1. Physical exam and medical history:

It is a general step mostly undertaken to understand the case better and an overly critical process to understand the genetic inheritance of mutations.

2. Cardiac MRI:

Through cardiac MRI left ventricle is studied for morphological evidence i.e.; left ventricular hypertrophy is detected through it.

3. Coronary angiography:

The blood vessels related to heart are all studies through these tests to find out any kind of blockage in vessels that could otherwise be the cause of such symptoms.

4. Echocardiogram (echo):

In this procedure ultrasound waves are used to take pictures of the heart. It helps evaluate the thickness of the heart muscle and heart’s pumping ability. Transthoracic echocardiograms are useful as well.

5. Electrocardiogram (ECG):

ECG is amongst the main and most crucial tests run.

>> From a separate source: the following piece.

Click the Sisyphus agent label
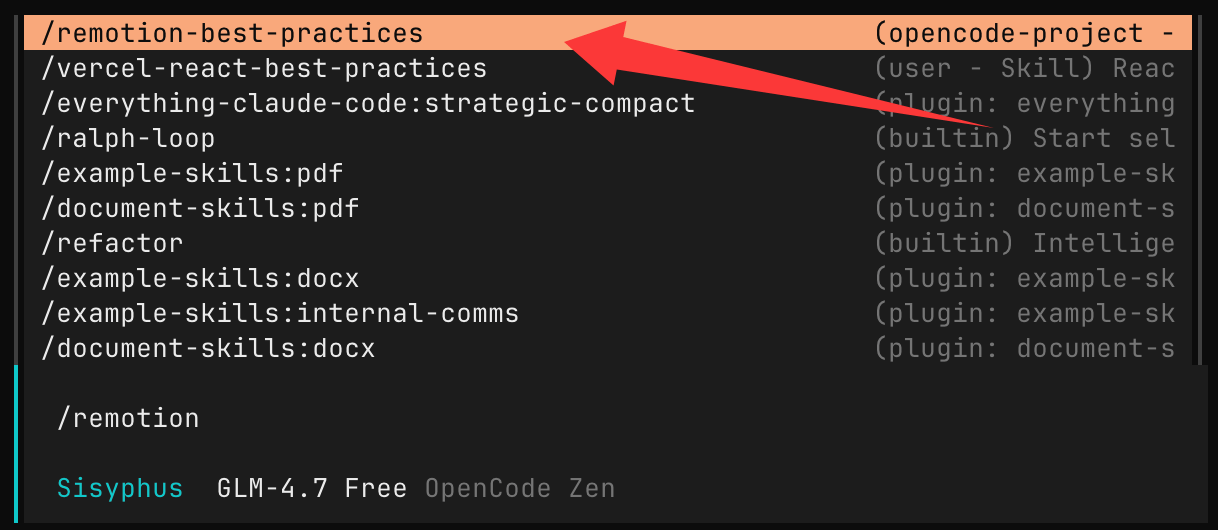The image size is (1218, 530). (120, 489)
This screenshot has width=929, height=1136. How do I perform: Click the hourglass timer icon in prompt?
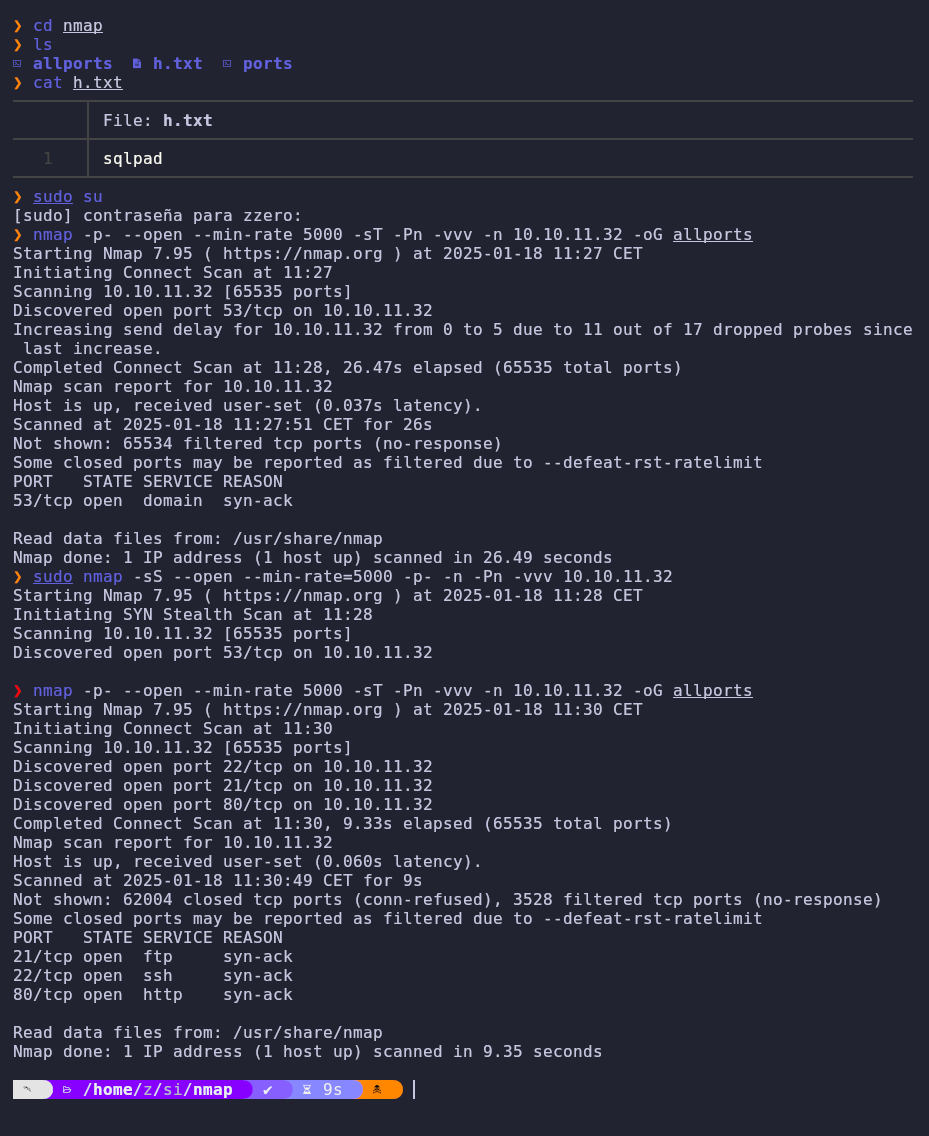307,1090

This test records the electrical impulses in the heart and can detect any abnormality in the heart rate or rhythm. Ambulatory ECG should be performed for 24 hours to 48 hours (about 2 days) in patients of HCM for risk assessment.

6. Electrophysiology study:

A thin tube is inserted through a blood vessel and into the heart to measure electrical activity. In simple words, it is used to locate the origin of arrythmias.

7. Holter monitor or Stress test:

Both these are used to keep tract of heartbeat and its rhythm during daily life activities.

Treatment Available for HCM

Treatment strategies are based upon clinical experience and medical observations since no large, randomized trial has been performed. Pharmacological therapy is the first-line approach to treat HCM. The classes of drugs being used are categorized as:

1. Beta Blockers:

Beta blockers help by slowing the heart rate and reducing the force of contraction. This, in turn, alleviates symptoms and decreases the oxygen demand on the myocardium.

2. Calcium Channel Blockers:

By inhibiting calcium entry into cells, calcium channel blockers induce vasodilation and reduce the workload on the heart, contributing to symptom relief.

3. Antiarrhythmics:

Antiarrhythmic medications are used to manage and prevent abnormal heart rhythms, which can be a concern in hypertrophic cardiomyopathy.

4. Diuretics:

Diuretics increase urine production, helping to manage fluid retention and associated symptoms like edema and shortness of breath.

5. Angiotensin-Converting Enzyme (ACE) Inhibitors:

ACE inhibitors lower blood pressure, reduce afterload on the heart, and may improve symptoms associated with hypertrophic cardiomyopathy.

6. Angiotensin II Receptor Blockers (ARBs):

ARBs, similar to ACE inhibitors, contribute to vasodilation and decreased afterload, thereby helping manage symptoms.

7. Cardiac Glycosides:

Cardiac glycosides, like digoxin, increase the force of cardiac contractions. In some cases, they may be used to improve symptoms and enhance pumping efficiency.

8. Anticoagulants:

Anticoagulants, such as warfarin or direct oral anticoagulants (DOACs), are prescribed to prevent blood clot formation, reducing the risk of stroke in patients with hypertrophic cardiomyopathy.